Though it has been seen to drive CRs in patients with melanoma and renal cell carcinoma, Knickerbocker notes there are concerns with associated side effects.
“As there are IL-2 receptors on the lining of our blood vessels, drugs like aldesleukin commonly cause vascular leak syndrome and oedema, as well as a drop in blood pressure,” he said.
According to Knickerbocker, imneskibart overcomes this issue by attaching to the CD25 binding portion of IL-2, meaning the cytokine is less able to bind to CD25-positive receptors expressed in vasculature.
When aldesleukin is continually used, it can also trigger the activation of the regulatory T-cells (Tregs), which then shut off the immune response. This can dampen the anti-tumour effect of the drug.
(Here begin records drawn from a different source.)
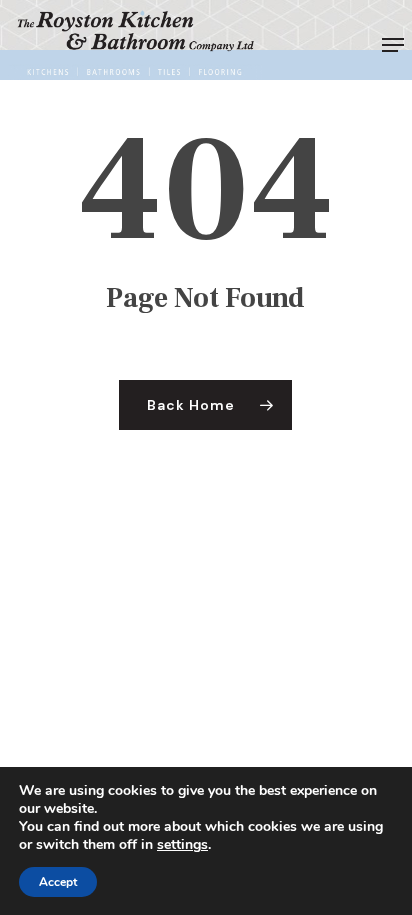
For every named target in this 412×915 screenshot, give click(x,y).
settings (182, 845)
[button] (393, 45)
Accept (58, 882)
Imneskibart’s CD25-binding activity also reduces the Treg response, as the drug makes IL-2 unable to bind to trimeric receptors found on Tregs. However, the drug does not prevent IL-2 from binding to T-cells and natural killer (NK) cells, meaning it can reinforce anti-tumour immune effects.
Aulos’ plans for imneskibart
In conversation with Clinical Trials Arena, Knickerbocker noted that he is “excited about the data” thus far, as he believes that imneskibart could be “useful for a wide range of cancers – much like the checkpoint inhibitors”.
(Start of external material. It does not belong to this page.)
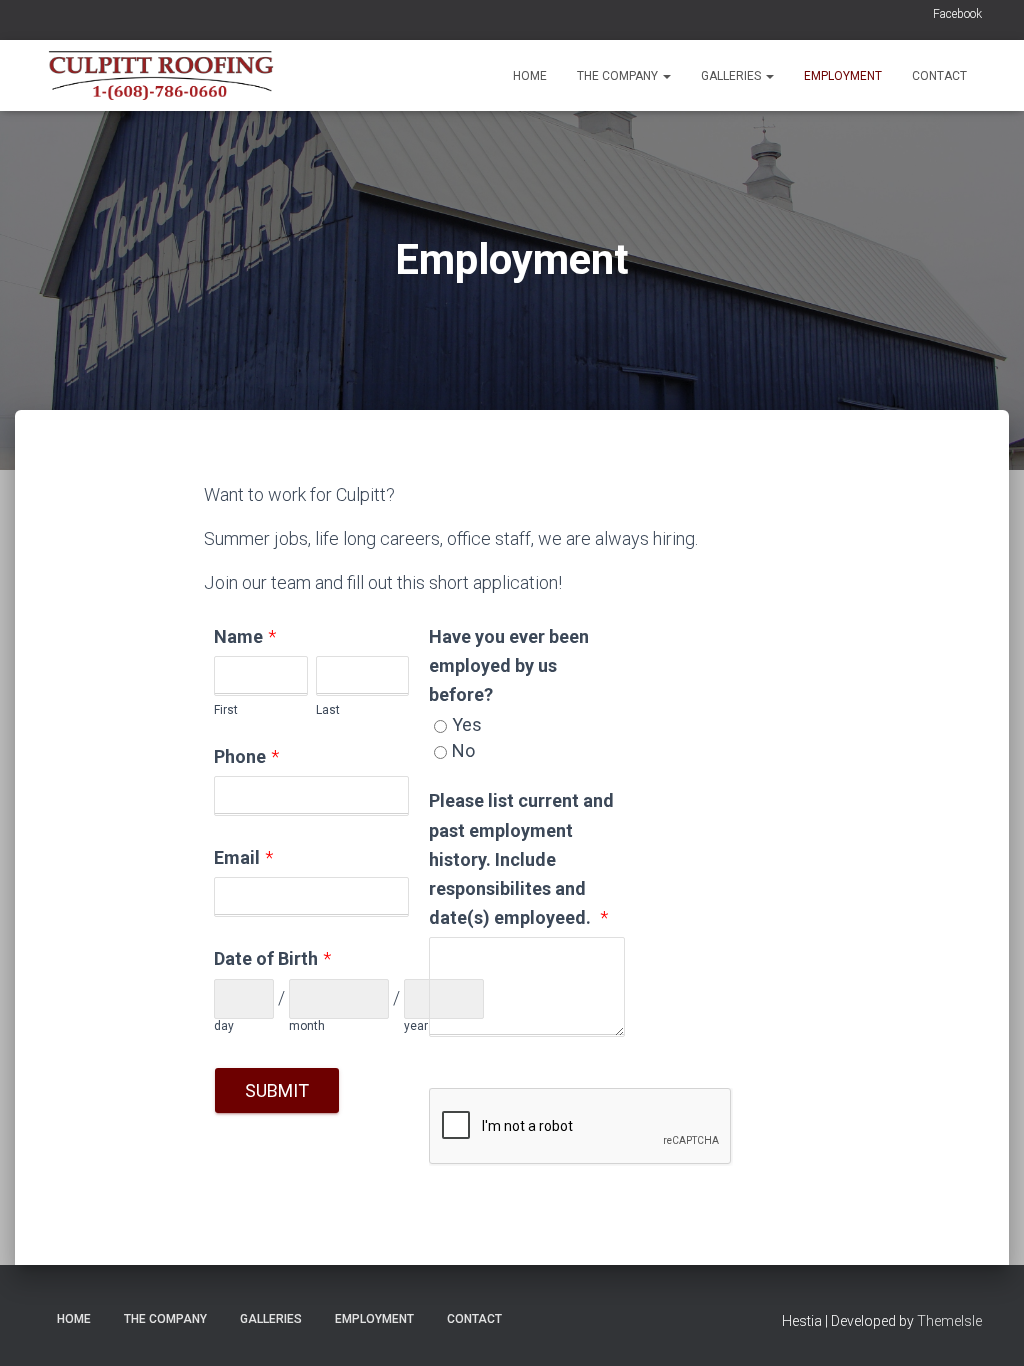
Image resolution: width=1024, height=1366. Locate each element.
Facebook (957, 14)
If the next data readout for imneskibart is positive, Knickerbocker mentioned that Aulos will look into initiating a registrational study in the second half of 2026, which will be “either in melanoma, NSCLC or both,” depending on the biotech’s interactions with regulatory authorities.
Though the plans for the Phase III trial are still in their infancy, Knickerbocker stated that Aulos may seek accelerated approval through single arm studies. However, the company may also choose to go with the gold-standard randomised, placebo-controlled trial (RCT).